A frustrated US President Barack Obama over the weekend questioned how Israeli Prime Minister Benjamin Netanyahu would address the Iranian nuclear problem, since he was clearly dissatisfied with the American approach.

Israel’s PM Netanyahu stands before the UNGA – Screenshot

An Israeli expert had already answered that question, noting that the only remaining viable solution was to intervene militarily.

Speaking at a press conference in Panama City, Obama said that he was well aware of Israel’s concerns regarding the nuclear framework agreement he and other Western powers had reached with Iran a week earlier.

“I have repeatedly asked – what is the alternative that you present that you think makes it less likely for Iran to get a nuclear weapon?” said Obama, insisting that he had “yet to obtain a good answer on that.”

Efraim Inbar, director of the Begin-Sadat Center for Strategic Studies in Israel, said the question was irrelevant.

In an op-ed published last Thursday, Inbar explained that for all of Obama’s efforts to defend the deal, it was “ the perceptions of Middle East actors” that carried the most weight.

And Israel wasn’t the only one worried.

“For example, Saudi Arabia and Egypt have deplored the fact that the US is bestowing international legitimacy on Iran’s status as a nuclear threshold state,” noted Inbar. “They probably believe the interpretations of the deal offered by Tehran more than those professed in Washington.”

As a result, the Middle East stood on the brink of a dangerous nuclear arms race.

But Inbar did concede that the only alternatives to Obama’s less-than-appealing deal were to accept a nuclear Iran or bomb its nuclear infrastructure.

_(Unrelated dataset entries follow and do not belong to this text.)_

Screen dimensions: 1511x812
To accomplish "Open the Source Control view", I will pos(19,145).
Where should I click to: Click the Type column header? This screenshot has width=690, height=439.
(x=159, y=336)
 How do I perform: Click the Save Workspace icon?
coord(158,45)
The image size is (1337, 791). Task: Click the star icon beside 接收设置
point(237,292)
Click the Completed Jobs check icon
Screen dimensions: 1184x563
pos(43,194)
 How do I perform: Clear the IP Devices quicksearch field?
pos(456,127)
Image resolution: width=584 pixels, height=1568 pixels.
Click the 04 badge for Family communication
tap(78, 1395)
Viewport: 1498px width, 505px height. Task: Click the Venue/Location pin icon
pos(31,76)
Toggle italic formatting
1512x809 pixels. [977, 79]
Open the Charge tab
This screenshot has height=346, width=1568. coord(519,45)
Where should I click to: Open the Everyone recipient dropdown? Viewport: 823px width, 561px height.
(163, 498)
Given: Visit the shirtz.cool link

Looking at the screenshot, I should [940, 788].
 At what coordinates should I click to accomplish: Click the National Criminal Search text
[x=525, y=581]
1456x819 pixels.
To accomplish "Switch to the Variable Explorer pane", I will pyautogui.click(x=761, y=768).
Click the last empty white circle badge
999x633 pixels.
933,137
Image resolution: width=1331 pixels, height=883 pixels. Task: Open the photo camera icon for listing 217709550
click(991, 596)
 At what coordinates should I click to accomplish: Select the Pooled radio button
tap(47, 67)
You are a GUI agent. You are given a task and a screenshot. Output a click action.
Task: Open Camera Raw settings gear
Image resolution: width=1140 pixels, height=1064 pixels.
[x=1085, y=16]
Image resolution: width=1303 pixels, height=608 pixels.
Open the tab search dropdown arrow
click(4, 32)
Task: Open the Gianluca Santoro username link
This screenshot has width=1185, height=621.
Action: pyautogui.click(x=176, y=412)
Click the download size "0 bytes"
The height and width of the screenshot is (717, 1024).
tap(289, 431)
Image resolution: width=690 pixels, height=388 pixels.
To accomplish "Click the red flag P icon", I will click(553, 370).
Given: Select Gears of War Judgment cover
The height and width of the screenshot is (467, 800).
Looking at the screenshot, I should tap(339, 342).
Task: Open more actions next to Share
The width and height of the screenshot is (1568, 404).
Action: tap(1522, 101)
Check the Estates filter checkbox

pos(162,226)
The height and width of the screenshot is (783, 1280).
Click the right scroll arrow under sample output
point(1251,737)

Unfortunately, the expert concluded, the American leader didn’t have what it takes to choose the latter option, and Iran knew it.

Israel, however, continued to mull a preemptive strike.

“If we have no choice we have no choice… the military option is on the table,” Intelligence Minister Yuval Steinitz told Israel Radio earlier this month, noting that Israel had not sought American approval before bombing Iraq’s nuclear reactor in 1981.

Days earlier, Gen. Mohammad Reza Naqdi, a senior figure in Iran’s Revolutionary Guards, reaffirmed that Israel remained his nation’s primary target.

“Erasing Israel off the map” is “nonnegotiable,” Gen. Naqdi was reported to have said, even as Obama’s team was preparing to sign a deal with the Islamic Republic.